# [Aim of the task]
Print, unchanged, the entries from the line containing "676) in the screenshot?" through the line containing "before is located at coordinates (687, 1195).", with both of those lines included.

# [Provided data]
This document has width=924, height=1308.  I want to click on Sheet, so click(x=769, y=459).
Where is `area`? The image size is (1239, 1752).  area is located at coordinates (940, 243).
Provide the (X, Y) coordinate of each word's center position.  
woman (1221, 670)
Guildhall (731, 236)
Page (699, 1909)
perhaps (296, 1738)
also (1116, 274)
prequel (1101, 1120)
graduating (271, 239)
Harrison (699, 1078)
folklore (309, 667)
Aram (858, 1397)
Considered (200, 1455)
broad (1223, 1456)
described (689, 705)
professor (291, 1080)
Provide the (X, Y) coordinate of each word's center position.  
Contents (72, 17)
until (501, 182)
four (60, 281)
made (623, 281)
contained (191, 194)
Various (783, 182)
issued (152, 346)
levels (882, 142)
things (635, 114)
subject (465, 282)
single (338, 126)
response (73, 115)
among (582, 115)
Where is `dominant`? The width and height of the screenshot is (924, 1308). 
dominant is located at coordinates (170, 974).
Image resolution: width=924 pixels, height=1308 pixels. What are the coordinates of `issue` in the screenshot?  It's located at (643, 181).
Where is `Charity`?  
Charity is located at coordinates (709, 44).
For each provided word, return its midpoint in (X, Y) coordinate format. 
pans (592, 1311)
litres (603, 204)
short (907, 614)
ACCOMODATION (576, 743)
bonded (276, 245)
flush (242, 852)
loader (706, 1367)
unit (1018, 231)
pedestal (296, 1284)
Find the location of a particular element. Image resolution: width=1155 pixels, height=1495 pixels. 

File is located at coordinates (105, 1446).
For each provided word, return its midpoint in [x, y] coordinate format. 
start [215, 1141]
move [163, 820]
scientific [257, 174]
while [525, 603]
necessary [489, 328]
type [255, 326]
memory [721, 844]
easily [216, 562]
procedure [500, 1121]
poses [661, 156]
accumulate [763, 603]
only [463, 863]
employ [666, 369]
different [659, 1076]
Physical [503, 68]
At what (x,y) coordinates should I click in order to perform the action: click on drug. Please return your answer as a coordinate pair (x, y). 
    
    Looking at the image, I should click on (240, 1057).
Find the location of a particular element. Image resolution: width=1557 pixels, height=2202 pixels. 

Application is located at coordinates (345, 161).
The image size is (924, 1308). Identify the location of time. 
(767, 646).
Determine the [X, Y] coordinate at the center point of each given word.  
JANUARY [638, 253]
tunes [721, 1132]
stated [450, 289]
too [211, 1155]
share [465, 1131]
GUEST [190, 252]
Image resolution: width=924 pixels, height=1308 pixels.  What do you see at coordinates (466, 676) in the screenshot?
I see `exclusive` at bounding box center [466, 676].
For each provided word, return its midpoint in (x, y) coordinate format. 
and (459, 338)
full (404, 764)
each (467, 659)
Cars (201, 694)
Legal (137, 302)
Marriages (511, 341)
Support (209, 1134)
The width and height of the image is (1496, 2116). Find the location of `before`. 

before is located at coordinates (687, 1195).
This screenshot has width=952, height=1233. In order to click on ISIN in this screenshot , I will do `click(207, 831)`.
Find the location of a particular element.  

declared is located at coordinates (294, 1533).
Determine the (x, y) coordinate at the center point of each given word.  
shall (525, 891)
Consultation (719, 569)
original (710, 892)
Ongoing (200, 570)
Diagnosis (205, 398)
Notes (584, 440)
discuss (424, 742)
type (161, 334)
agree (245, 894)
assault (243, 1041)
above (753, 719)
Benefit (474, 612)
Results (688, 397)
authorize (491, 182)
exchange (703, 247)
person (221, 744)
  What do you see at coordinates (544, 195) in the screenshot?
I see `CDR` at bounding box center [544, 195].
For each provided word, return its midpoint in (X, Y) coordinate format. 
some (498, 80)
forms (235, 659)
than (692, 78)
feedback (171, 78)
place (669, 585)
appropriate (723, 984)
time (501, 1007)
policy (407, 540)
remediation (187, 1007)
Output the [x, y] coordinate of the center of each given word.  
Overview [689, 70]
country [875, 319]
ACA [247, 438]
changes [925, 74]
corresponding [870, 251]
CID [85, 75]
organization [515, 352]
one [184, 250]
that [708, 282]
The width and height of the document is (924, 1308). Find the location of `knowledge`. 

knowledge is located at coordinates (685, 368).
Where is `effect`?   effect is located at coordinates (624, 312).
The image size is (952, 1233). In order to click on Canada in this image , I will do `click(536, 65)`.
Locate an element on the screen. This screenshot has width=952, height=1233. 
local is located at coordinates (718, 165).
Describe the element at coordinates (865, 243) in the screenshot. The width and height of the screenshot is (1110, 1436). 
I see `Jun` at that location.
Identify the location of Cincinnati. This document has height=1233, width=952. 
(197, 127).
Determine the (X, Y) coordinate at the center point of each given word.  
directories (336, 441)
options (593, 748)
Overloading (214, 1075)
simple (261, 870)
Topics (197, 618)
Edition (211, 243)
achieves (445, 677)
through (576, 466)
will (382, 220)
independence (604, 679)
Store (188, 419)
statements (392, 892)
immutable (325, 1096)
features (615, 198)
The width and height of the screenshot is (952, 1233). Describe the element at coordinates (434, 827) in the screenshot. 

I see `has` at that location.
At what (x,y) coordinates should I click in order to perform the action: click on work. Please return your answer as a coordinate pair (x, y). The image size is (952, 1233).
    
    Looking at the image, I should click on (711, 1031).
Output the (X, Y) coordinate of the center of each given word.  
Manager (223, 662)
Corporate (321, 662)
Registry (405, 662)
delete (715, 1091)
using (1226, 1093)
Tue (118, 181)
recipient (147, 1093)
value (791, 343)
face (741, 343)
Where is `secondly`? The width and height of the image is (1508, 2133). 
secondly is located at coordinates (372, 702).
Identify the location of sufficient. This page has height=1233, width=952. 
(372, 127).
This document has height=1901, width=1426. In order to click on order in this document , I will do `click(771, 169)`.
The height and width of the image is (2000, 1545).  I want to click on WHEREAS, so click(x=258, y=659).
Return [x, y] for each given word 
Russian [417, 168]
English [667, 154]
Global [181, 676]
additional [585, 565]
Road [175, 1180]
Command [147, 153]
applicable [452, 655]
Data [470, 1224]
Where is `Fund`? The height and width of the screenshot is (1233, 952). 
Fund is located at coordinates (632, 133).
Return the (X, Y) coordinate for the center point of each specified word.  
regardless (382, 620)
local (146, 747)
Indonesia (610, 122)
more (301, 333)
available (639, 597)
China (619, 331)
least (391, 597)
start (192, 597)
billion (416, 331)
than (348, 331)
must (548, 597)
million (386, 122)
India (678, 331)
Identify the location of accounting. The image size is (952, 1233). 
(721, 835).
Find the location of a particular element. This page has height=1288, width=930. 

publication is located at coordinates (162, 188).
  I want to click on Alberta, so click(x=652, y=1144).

# [Task answer]
Image resolution: width=924 pixels, height=1308 pixels.  What do you see at coordinates (466, 676) in the screenshot?
I see `exclusive` at bounding box center [466, 676].
For each provided word, return its midpoint in (x, y) coordinate format. 
and (459, 338)
full (404, 764)
each (467, 659)
Cars (201, 694)
Legal (137, 302)
Marriages (511, 341)
Support (209, 1134)
The width and height of the image is (1496, 2116). Find the location of `before`. 

before is located at coordinates (687, 1195).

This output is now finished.